23. The laminated vehicle windshield of claim 22, wherein the laminated vehicle windshield, following heat treatment of at least the first glass substrate, has a sheet resistance of less than or equal to 2.5 ohms/square and a visible transmission of at least 77.0%.

24. The laminated vehicle windshield of claim 22, wherein the laminated vehicle windshield, following heat treatment of at least the first glass substrate, has a sheet resistance of less than or equal to 2.1 ohms/square and a visible transmission of at least 77.5%.

25. The laminated vehicle windshield of claim 22, wherein the windshield, following heat treatment of at least the first glass substrate, has a haze value of less than or equal to 0.40.

26. The laminated vehicle windshield of claim 22, wherein the windshield, following heat treatment of at least the first glass substrate, has a haze value of less than or equal to 0.36.

27. The laminated vehicle windshield of claim 22, wherein at least one of the first and second layers comprising silicon nitride is Si-rich so as to be represented by SixNy, where x/y is from 0.8 to 1.4.

28. The laminated vehicle windshield of claim 22, further comprising a layer comprising tin oxide located between the first and second IR reflecting layers.

29. A laminated vehicle windshield including first and second glass substrates laminated to one another, at least the first glass substrate supporting a multi-layered coating, the coating comprising: a first dielectric layer on the first glass substrate; a first infrared (IR) reflecting layer located over at least the first dielectric layer; a second dielectric layer located over at least the first IR reflecting layer; a second IR reflecting layer located over at least the second dielectric layer; a third dielectric layer located over at least the second IR reflecting layer; and wherein the laminated vehicle windshield, following heat treatment of each of the first and second glass substrates, has a sheet resistance via the coating of less than or equal to 2.5 ohms/square, and has a visible transmission of at least 77%.
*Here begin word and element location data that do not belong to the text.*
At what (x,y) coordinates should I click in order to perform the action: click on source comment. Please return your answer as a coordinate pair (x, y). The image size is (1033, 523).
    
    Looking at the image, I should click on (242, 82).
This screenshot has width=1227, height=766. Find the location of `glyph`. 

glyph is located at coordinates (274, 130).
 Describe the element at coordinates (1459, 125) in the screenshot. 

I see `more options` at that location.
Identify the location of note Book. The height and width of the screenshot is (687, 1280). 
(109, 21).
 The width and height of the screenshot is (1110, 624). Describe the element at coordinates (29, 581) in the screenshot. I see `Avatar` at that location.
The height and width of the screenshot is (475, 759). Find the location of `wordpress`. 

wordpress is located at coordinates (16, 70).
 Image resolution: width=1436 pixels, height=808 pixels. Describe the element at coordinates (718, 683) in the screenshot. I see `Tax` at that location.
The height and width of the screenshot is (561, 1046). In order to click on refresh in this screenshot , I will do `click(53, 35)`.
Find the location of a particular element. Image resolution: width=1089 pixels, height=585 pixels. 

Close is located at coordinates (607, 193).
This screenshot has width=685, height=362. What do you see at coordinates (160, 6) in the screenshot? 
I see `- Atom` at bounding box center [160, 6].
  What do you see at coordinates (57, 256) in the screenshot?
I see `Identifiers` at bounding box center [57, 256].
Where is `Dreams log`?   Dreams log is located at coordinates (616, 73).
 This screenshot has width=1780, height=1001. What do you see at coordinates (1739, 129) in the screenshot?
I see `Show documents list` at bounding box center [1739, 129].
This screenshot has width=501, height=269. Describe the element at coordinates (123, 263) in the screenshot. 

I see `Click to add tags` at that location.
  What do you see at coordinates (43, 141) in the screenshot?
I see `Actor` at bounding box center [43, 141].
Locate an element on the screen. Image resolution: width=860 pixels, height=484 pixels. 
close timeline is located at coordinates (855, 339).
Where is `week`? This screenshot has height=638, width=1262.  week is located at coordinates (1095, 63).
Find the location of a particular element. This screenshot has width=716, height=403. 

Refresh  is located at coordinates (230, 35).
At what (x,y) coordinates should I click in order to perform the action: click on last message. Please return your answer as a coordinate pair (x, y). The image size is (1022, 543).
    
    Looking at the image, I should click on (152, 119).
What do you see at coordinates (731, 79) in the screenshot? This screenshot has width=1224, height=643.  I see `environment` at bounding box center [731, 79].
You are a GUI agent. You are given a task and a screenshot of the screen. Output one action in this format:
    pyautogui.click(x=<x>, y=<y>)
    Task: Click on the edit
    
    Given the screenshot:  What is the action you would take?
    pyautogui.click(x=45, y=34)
30. The laminated vehicle windshield of claim 29, wherein the laminated vehicle windshield, following heat treatment of each of the first and second glass substrates, has a visible transmission of at least 77.5% and a haze value of less than or equal to 0.40.

31. The laminated vehicle windshield of claim 29, wherein the laminated vehicle windshield, following heat treatment of each of the first and second glass substrates, has a haze value of less than or equal to 0.35.